The Age published another instalment in its series on Melbourne and immigration-fuelled population growth on Sunday, this time focused on suburban sprawl. Like the earlier article I discussed on Monday, this one is authored by Royce Millar and Ben Schneiders.

The writers compile a list of the familiar problems of sprawl: it sterilises agricultural land, devastates bushland, imposes long travel times on residents, has poor public transport, and requires high levels of car ownership. They miss the one about suburban anomie, but introduce one about losing the bucolic charm of country hamlets bulldozed by sprawl.

There are more than a few arguable claims in the article that should be challenged because they seriously bias understanding of the issues. For example:

  • The emotive reference to “ghettos” in the heading is in poor taste, extreme, and wrong. A ghetto is a part of a city in which members of a minority group live, typically due to social, legal, or economic discrimination. Perhaps the subeditor meant to imply a slum, but that’s little better. The key characteristics of slums are insecure tenure, overcrowding, and decrepit housing. There are pockets across all of Melbourne that resemble this definition to a degree (even in the inner city!) but the vast majority of residents in the outer suburbs have secure tenure, plenty of space and relatively new homes.
  • The claim that “Melbourne already stretches 150 kilometres from Bunyip in the far south-east to Wallan in the north” is grossly misleading. Melbourne is like a starfish — there’s a central body with fingers of development along rail lines, separated by the city’s vaunted “green wedges”. The central, continuously built-up area is more like a circle of roughly 35 km radius; still big, but nothing like the claimed number. Anyway, Google Earth says it’s 101 km from Bunyip to Wallan, not 150 km.
  • The claim that the Urban Growth Boundary legislated via Melbourne 2030 was supposed to completely stop fringe growth is wrong. Melbourne 2030 envisaged about 30% of new dwellings would be in Growth Areas; the Melbourne @ 5 million update and subsequently Plan Melbourne increased that to around 50%. In any event, it was always intended the Boundary would be adjusted outwards when politicians thought it necessary. It’s now entirely symbolic.
:::
AIM: From the passage on suburban sprawl, list every problem named in the sentence that begins "The writers compile a list of the familiar problems of sprawl".

Records from a pointing dataset
:::
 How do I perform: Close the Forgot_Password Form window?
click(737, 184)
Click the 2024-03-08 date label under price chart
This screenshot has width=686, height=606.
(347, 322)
:::
ANSWER BELOW:
- It sterilises agricultural land.
- It devastates bushland.
- It imposes long travel times on residents.
- It has poor public transport.
- It requires high levels of car ownership.